For delayed crosslinking of polymer solutions within the reservoir, various techniques are known whereby the polymer solution is injected at a pH above that at which crosslinking typically occurs and the pH of the solution is reduced within the formation to trigger in situ gelation. For instance, the polymer-containing solution can be injected at an elevated pH, and then the reservoir rock is allowed to adsorb sufficient alkaline materials out of the injected solution to lower its pH below that at which crosslinking occurs. Or, a decrease in pH caused by connate waters from the reservoir diluting the polymer-containing solution can be relied upon to trigger crosslinking in situ. In some instances, a material that hydrolyzes within the reservoir is included in the polymer-containing aqueous solution so that crosslinking can be delayed until the polymer is emplaced into the formation. Nimerick in U.S. Pat. No. 3,740,360 discloses the latter method. Alternatively, the pH-controlling agent can be introduced into the reservoir in a separate slug immediately following a slug of the polymer solution to delay the crosslinking until the polymer solution has been placed into the reservoir. For example, U.S. Pat. Nos. 4,009,755 and 4,069,869 to Sandiford deal with forming plugs in wells wherein a gelatinous plug is formed in the reservoir by injecting (a) a water-soluble polymer, (b) a crosslinking material such as a compound of a multivalent metal and a reducing agent, such as a low-molecular weight water-soluble aldehyde, or a colloidal hydroxide of a multivalent cation, (c) an aqueous solution of an alkali metal silicate and (d) a gelling agent that reacts with the silicate to form a silicate-containing gelatinous plug.
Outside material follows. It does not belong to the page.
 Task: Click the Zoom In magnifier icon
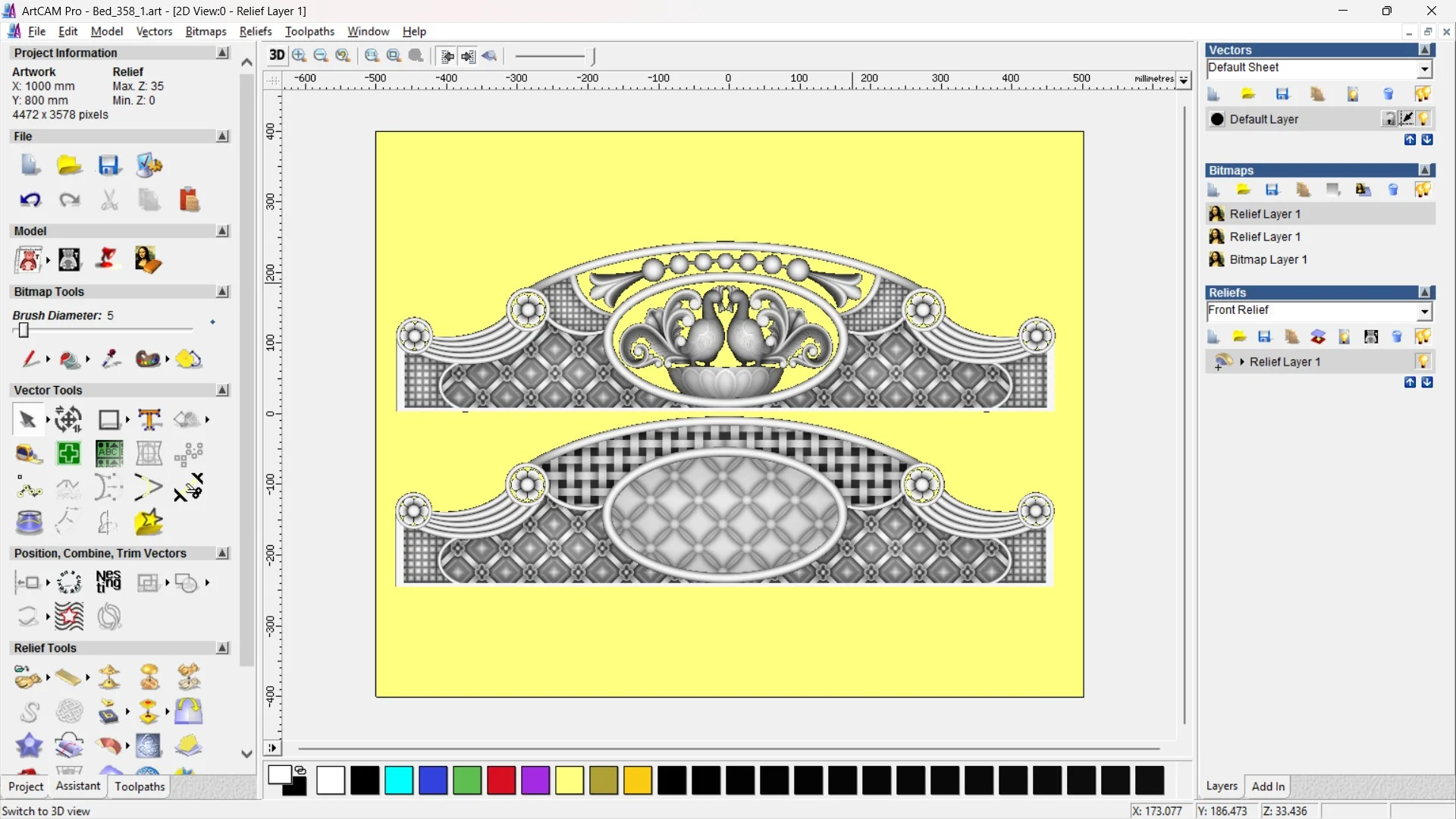[300, 55]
Although gelatinous plugs typically are effective for controlling the flow of liquids, they are relatively ineffective for controlling the flow of gases. To restrict flow of a gas, such as gaseous carbon dioxide, through the higher permeability zones of a reservoir, an increased pressure drop such as is provided by a foam plug is normally required. But foams possess certain inherent disadvantages. Foams placed into the reservoir to block the flow of gases cannot withstand contact with water and other liquids, which dilute the concentration of the surface active agent and break down the bubbles in the foams. Also, foams tend to drain away naturally due to the action of gravity on the bubbles so that gases in the foam which are soluble in oil, such as carbon dioxide, are lost into solution.
Accordingly, while each of the foregoing methods has met with some success, the need exists for further developments in enhanced oil recovery. For example, a need exists for an improved method of blocking the highly permeable zones of producing formations during gas flooding, especially during carbon dioxide flooding, so that the flooding gas is not lost into the highly permeable, relatively oil-free zones of the reservoir but contacts a larger cross-section of the oil-bearing strata. What is particularly needed is a method for creating a gelatinous foam in situ by injecting gases comprising an acid gas such as carbon dioxide in conjunction with an aqueous solution of a water-soluble surface active agent, a water-soluble polymer, a crosslinking agent for the polymer, and an alkaline material capable of delaying cross-linking of the polymer until it has been placed into the reservoir. The gelatinous foam generated in situ by this process blocks the highly permeable zones into which the flooding gases tend to finger and diverts subsequently injected gases and drive fluids into the less permeable, oil-containing zones, thereby substantially increasing the efficiency of oil recovery. Moreover, the stiff foam films of a gelatinous foam reduce the natural tendency of the foam to collapse by absorption of the soluble gas into the oil.